Start of Block

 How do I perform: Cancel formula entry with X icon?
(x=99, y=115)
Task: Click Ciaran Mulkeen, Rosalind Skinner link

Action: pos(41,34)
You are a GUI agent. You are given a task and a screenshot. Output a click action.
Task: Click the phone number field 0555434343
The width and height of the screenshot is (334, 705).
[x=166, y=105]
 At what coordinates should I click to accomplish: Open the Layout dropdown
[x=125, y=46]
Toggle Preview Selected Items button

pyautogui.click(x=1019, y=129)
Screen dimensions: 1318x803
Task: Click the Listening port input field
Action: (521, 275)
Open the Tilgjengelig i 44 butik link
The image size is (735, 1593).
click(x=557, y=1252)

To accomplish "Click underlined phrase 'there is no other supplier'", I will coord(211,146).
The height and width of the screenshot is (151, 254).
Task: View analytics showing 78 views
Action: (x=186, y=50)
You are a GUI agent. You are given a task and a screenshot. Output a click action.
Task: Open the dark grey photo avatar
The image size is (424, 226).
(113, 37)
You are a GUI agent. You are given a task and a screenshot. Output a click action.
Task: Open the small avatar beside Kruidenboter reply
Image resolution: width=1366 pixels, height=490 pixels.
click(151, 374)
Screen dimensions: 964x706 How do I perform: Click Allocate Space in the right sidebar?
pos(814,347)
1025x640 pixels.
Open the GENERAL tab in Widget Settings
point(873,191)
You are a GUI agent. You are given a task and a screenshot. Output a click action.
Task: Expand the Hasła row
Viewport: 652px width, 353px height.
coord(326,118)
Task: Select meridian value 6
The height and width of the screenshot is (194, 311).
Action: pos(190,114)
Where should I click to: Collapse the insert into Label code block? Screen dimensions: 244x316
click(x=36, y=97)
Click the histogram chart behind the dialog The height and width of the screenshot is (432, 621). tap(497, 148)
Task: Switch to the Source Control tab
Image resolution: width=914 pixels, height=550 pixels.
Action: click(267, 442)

End of Block

AIM OF THE EXERCISE:
Find the line with "The image size is (424, 226)." in the listing above, then write out that line and each remaining line exactly, with no other text.

ANSWER SECTION:
The image size is (424, 226).
(113, 37)
You are a GUI agent. You are given a task and a screenshot. Output a click action.
Task: Open the small avatar beside Kruidenboter reply
Image resolution: width=1366 pixels, height=490 pixels.
click(151, 374)
Screen dimensions: 964x706 How do I perform: Click Allocate Space in the right sidebar?
pos(814,347)
1025x640 pixels.
Open the GENERAL tab in Widget Settings
point(873,191)
You are a GUI agent. You are given a task and a screenshot. Output a click action.
Task: Expand the Hasła row
Viewport: 652px width, 353px height.
coord(326,118)
Task: Select meridian value 6
The height and width of the screenshot is (194, 311).
Action: pos(190,114)
Where should I click to: Collapse the insert into Label code block? Screen dimensions: 244x316
click(x=36, y=97)
Click the histogram chart behind the dialog The height and width of the screenshot is (432, 621). tap(497, 148)
Task: Switch to the Source Control tab
Image resolution: width=914 pixels, height=550 pixels.
Action: click(267, 442)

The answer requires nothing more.